S1 [1], S1 [2], · S1 [I] ·
S2 [1], S2 [2],... · S2 [J], ····
To make S1 = S2, every time we encounter S1 [I]! = S2 [J]: Add a S2 '[J] to S1, add a S1' [I] character to S2, and change it:
S1 [1], S1 [2], · S1 [I] · S2 '[J] ·
S2 [1], S2 [2], · S1 '[I] · S2 [J] ·
In the end, S1 = S2 is obtained, that is, the input string. In this case, the number of characters added to S1 is exactly the same as that of S1 [I]! = Logarithm of S2 [J. That is, the number of characters added = len-length of common subsequences. Therefore, the longest common subsequence is required.

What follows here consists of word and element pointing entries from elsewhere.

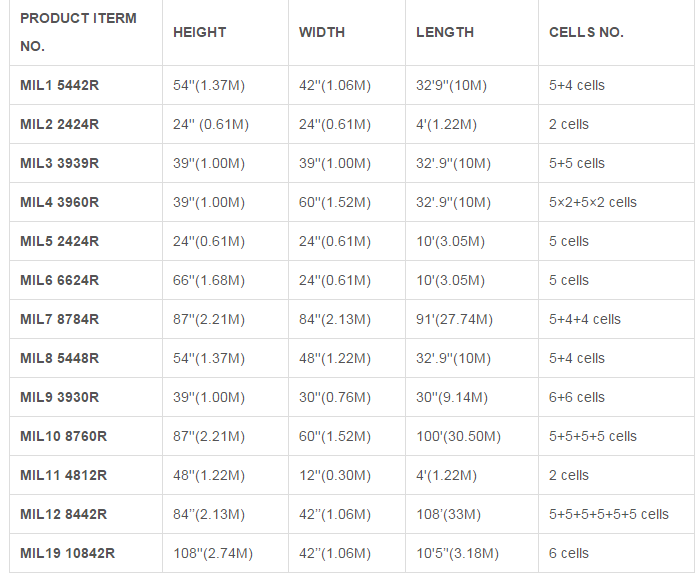Viewport: 695px width, 573px height.
Task: Click the 12''(0.30M) width value
Action: (335, 476)
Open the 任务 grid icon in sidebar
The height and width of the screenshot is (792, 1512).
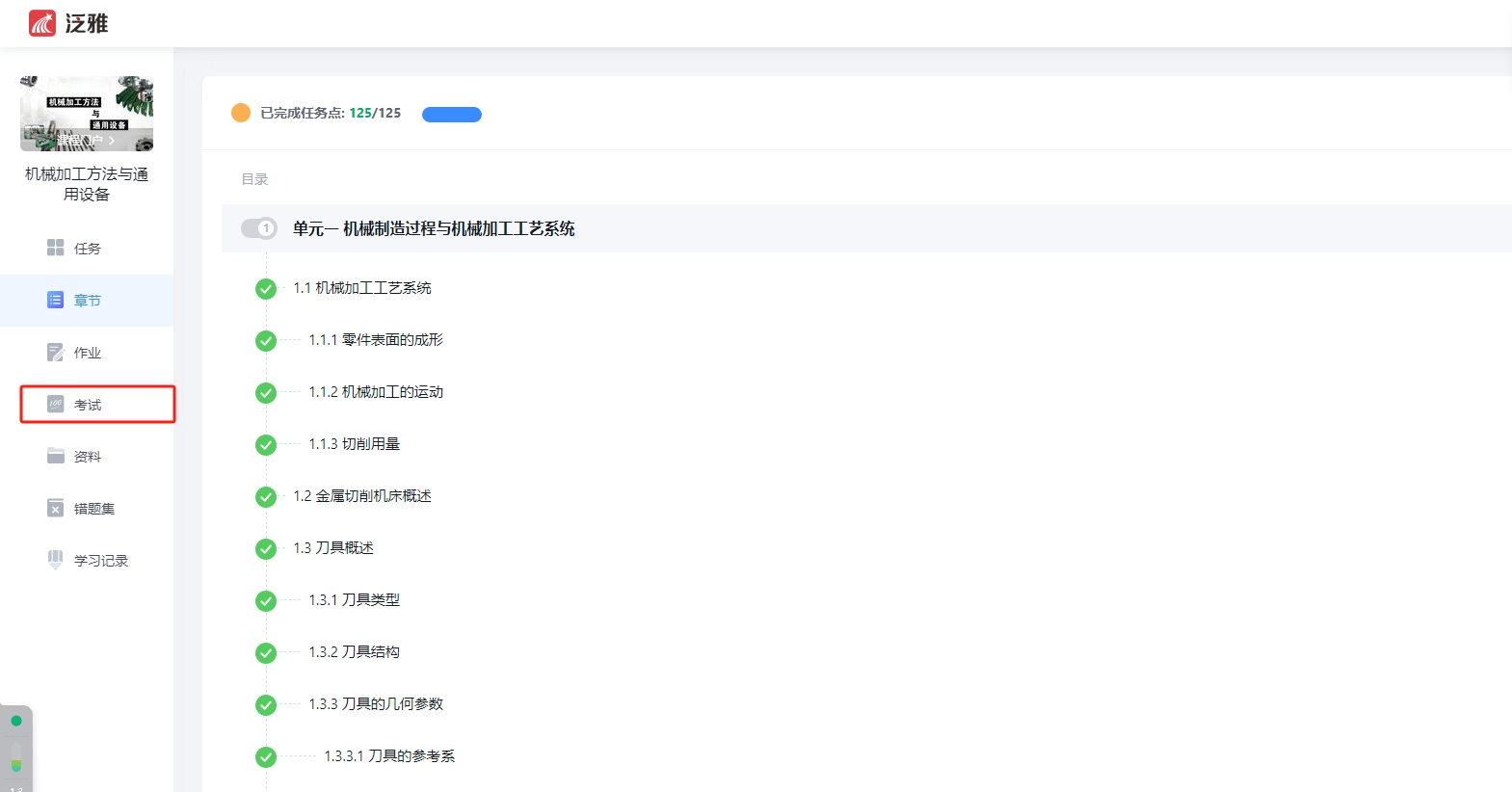click(x=56, y=248)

#include <iostream>using namespace std;#define N 5005short dp[N][N];char s1[N], s2[N];int max ( int a, int b ){return a > b ? a : b;}int main(){int len, i, j;//freopen("a.txt","r",stdin);while ( scanf("%d",&len) != EOF ){scanf("%s",s1+1);i = 1; j = len;while ( i <= len && j >= 1  ){s2[i] = s1[j];i++; j--;}for ( i = 1; i <= len; i++ )dp[i][0] = dp[0][i] = 0;for ( i = 1; i <= len; i++ ){for ( j = 1; j <= len; j++ ){if ( s1[i] == s2[j] )dp[i][j] = dp[i-1][j-1] + 1;elsedp[i][j] = max ( dp[i-1][j], dp[i][j-1] );}}if ( dp[len][len] == 0 ) dp[len][len] = 1;printf("%d\n", len - dp[len][len] );}return 0;}

Method 3:
Set S [1] .. s [N] indicates a string of 1 to n bits. If I is the left cursor and J is the right cursor, I decreases from Len and J increments from I + 1. The result is that the rightmost part is changed to a text string, and the text string is gradually increased to the left.
DP [I] [J] indicates the minimum number of characters to be inserted between I and j to form a local retrieval string. The value is set to 0 at first, the final value we need is DP [1] [N]. Then:
If (s [I] = s [J]) // if the two cursors refer to the same character, narrow the range to the center.
DP [I] [J] = DP [I + 1] [J-1];
Else
DP [I] [J] = 1 + min (DP [I + 1] [J], DP [I] [J-1])
The following code optimizes the memory with a rolling array.

#include <iostream>using namespace std;#define N 5005short dp[2][N];char s[N];int min ( int a, int b ){return a < b ? a : b;}int main(){int len,i,j;//freopen("a.txt","r",stdin);while ( scanf("%d",&len) != EOF ){scanf("%s",s+1);memset(dp,0,sizeof(dp));for ( i = len; i >= 1; i-- ){for ( j = i+1; j <= len; j++ ){if ( s[i] == s[j] )dp[i%2][j] = dp[(i+1)%2][j-1];elsedp[i%2][j] = min ( dp[i%2][j-1], dp[(i+1)%2][j] ) + 1;}}printf ( "%d\n",dp[1][len]);}return 0;}

Contact Us

The content source of this page is from Internet, which doesn't represent Alibaba Cloud's opinion; products and services mentioned on that page don't have any relationship with Alibaba Cloud. If the content of the page makes you feel confusing, please write us an email, we will handle the problem within 5 days after receiving your email.

If you find any instances of plagiarism from the community, please send an email to: info-contact@alibabacloud.com and provide relevant evidence. A staff member will contact you within 5 working days.

A Free Trial That Lets You Build Big!

Start building with 50+ products and up to 12 months usage for Elastic Compute Service

  • Sales Support

    1 on 1 presale consultation

  • After-Sales Support

    24/7 Technical Support 6 Free Tickets per Quarter Faster Response

  • Alibaba Cloud offers highly flexible support services tailored to meet your exact needs.